If, and when, we arrive at the close of that century, after a somewhat shorter halt and survey at the termination of the seventeenth, when the deaths of Boileau and Dryden made a real break—we shall have to complete this necessarily partial view of the whole Neo-Classic dispensation. We have seen it here in its Period of Origins, and, without endeavouring to add too many strokes to the picture, we may point to the fresh illustration of that principle which has been adumbrated (I fear, from some remarks of good critics, with insufficient perspicuity) at the close of the last volume. We saw that the tendency of Greek criticism was good, because, whether it was perfect criticism in itself or not, it was exactly the criticism needed yet further to perfect the perfections of Greek literature; and that much the same was the case in Latin. We saw that the quiescence of Criticism in Mediæval times permitted the gracious wilding of mediæval art to flourish unchecked and fill the waste places of the field. But here we see a new thing, hinted at before, the opposition, that is to say, of criticism to at least the best creation. Sidney’s dramatic criticism simply would, if it could, sweep Shakespeare from rerum natura, and he looks half askance at the work of his own familiar friend Spenser. Ben would put the “Tamerlanes and Tamerchams” in the dustbin. To that untamable Romantic luxuriance which makes the glory of English literature at the time, which gives French most of its actual strength, and which, in failing measure, still supports the pride of Italy, the general tendency of Renaissance criticism opposes a perpetual “Thou[“Thou] shalt not.” It is not too much heeded—that would have been disastrous; but it is heeded to some extent, and that is salutary.

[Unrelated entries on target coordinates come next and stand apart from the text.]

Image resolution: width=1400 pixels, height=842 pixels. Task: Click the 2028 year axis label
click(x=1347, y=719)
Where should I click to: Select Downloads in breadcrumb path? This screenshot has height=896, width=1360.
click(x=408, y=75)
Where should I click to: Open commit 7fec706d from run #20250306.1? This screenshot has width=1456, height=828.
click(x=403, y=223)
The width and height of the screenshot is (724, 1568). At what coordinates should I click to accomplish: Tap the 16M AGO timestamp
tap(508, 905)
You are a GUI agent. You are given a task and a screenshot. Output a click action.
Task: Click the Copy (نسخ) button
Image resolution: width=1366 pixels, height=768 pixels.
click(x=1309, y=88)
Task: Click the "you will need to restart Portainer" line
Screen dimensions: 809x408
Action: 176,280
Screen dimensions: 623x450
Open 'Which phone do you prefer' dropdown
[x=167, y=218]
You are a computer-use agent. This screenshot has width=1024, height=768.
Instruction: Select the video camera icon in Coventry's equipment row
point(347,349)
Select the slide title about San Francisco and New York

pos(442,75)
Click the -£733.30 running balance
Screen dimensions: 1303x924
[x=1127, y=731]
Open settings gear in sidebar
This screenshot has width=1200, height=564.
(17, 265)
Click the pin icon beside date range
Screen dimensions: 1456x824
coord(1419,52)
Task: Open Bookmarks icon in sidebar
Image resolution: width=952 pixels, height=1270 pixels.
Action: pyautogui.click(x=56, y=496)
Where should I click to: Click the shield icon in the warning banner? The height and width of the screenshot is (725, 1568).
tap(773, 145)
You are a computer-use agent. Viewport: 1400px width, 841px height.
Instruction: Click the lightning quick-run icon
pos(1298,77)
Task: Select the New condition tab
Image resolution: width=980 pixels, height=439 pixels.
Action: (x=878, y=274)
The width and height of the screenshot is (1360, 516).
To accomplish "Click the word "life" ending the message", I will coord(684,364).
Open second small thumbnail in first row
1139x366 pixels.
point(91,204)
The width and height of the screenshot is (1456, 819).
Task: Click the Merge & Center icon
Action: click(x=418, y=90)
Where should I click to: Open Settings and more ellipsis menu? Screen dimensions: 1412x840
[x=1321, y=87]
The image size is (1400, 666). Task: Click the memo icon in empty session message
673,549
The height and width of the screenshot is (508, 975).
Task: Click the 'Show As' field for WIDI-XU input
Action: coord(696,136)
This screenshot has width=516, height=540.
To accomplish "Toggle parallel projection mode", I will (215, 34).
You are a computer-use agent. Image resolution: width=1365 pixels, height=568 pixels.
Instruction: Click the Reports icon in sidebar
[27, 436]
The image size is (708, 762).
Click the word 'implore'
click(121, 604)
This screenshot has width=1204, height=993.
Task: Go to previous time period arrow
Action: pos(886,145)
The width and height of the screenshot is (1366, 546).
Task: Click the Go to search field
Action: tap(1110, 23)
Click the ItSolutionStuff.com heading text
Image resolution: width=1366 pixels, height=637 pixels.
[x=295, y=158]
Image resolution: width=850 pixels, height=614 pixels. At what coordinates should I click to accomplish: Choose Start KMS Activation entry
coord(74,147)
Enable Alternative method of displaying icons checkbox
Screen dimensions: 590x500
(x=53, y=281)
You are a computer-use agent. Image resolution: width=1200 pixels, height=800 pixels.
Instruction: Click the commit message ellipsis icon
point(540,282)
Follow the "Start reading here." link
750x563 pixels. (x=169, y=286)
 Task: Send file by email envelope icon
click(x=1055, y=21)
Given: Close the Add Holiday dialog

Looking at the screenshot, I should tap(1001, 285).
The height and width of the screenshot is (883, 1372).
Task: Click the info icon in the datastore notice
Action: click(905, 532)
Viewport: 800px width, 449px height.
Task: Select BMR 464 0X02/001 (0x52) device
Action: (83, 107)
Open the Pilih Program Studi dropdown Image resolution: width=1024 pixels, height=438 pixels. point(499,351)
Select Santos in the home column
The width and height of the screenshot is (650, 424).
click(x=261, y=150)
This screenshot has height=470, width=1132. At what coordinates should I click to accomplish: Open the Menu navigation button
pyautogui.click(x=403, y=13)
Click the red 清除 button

A kind of check is put on the too wild curvetings, the too meteoric flights, of Pegasus. There was always the danger that Jeronimo at the beginning and Cleveland at the end might have too truly expressed our own great age; that the odd word-coinage of the Pléiade, and the tasteless rococo stuff of French literature about 1640, might have done the same for France. Against this the critics raised unceasing voices; and, though the voices were sometimes those of geese, they really did something to save the Capitol.
[285]. See vol. i. p. [321 note].
[286]. Fracastoro and Scaliger could at once obtain a writ of ease, as De Quincey is evidently speaking of “Italian” critics in the vernacular. I hope he was not thinking of Tasso here, or of Gravina later: but the seventeenth and eighteenth century men are certainly in more danger of his judgment.
[287]. M. Pellissier and others have taken this line.
[288]. Some exception ought, perhaps, to be made for Pasquier: but not much.
[289]. Yet even he does condescend to it too much in his notices of “objections” towards the end of the Poetics.
[290]. These judgments might of course be reinforced enormously by extracts from letters and poems commendatory, as well as from substantive examples, of Elizabethan literature, prose or verse. But this is just one of the points in which the constantly increasing pressure of material makes abstinence, or at least rigid temperance, necessary as we come downwards. Some very notable passages in creative works—Shakespeare’s remarks on drama among the more, and Ben’s on “men’s and women’s poets” among the less—are glanced at elsewhere: Webster’s famous “catalogue déraisonné” (yet not wholly so) of his great companions, and his odd confession of inability to manage “the passionate and weighty nuntius,” tempts fuller notice. But one must refrain.
[291]. It has seemed better to reserve Sturm, Fabricius, and the few other critics of sixteenth-century Germany, till the next Book, for reasons there to be exposed. The reasons for similarly putting off the Spaniards have already been touched upon: and the minor nations do not press.